[RECORDS PROVIDED Boundary: Start]

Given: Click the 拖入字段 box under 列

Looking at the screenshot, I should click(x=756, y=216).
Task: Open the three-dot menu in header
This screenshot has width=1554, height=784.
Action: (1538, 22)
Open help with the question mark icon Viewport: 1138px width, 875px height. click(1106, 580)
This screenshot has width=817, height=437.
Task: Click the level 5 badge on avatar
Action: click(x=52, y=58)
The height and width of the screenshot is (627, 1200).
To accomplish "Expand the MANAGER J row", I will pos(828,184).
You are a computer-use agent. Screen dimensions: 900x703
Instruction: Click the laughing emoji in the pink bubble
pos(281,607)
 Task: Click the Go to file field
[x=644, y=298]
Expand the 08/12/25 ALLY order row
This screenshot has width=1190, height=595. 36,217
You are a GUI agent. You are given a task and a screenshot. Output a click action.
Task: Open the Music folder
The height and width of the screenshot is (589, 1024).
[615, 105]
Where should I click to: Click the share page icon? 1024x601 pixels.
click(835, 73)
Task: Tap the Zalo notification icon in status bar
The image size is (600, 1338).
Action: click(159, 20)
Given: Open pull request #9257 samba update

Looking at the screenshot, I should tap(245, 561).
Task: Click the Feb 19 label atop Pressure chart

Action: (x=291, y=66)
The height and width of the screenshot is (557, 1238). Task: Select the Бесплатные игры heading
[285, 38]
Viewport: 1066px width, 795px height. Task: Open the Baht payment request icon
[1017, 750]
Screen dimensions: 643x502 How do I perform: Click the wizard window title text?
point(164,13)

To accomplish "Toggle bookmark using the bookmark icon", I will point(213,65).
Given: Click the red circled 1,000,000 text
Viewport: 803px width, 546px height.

[RECORDS PROVIDED Boundary: End]

Write out the full listing exactly as given.

Given: Click the 拖入字段 box under 列

Looking at the screenshot, I should click(x=756, y=216).
Task: Open the three-dot menu in header
This screenshot has width=1554, height=784.
Action: (1538, 22)
Open help with the question mark icon Viewport: 1138px width, 875px height. click(1106, 580)
This screenshot has width=817, height=437.
Task: Click the level 5 badge on avatar
Action: click(x=52, y=58)
The height and width of the screenshot is (627, 1200).
To accomplish "Expand the MANAGER J row", I will pos(828,184).
You are a computer-use agent. Screen dimensions: 900x703
Instruction: Click the laughing emoji in the pink bubble
pos(281,607)
 Task: Click the Go to file field
[x=644, y=298]
Expand the 08/12/25 ALLY order row
This screenshot has width=1190, height=595. 36,217
You are a GUI agent. You are given a task and a screenshot. Output a click action.
Task: Open the Music folder
The height and width of the screenshot is (589, 1024).
[615, 105]
Where should I click to: Click the share page icon? 1024x601 pixels.
click(835, 73)
Task: Tap the Zalo notification icon in status bar
The image size is (600, 1338).
Action: click(159, 20)
Given: Open pull request #9257 samba update

Looking at the screenshot, I should tap(245, 561).
Task: Click the Feb 19 label atop Pressure chart

Action: (x=291, y=66)
The height and width of the screenshot is (557, 1238). Task: Select the Бесплатные игры heading
[285, 38]
Viewport: 1066px width, 795px height. Task: Open the Baht payment request icon
[1017, 750]
Screen dimensions: 643x502 How do I perform: Click the wizard window title text?
point(164,13)

To accomplish "Toggle bookmark using the bookmark icon", I will point(213,65).
Given: Click the red circled 1,000,000 text
Viewport: 803px width, 546px height.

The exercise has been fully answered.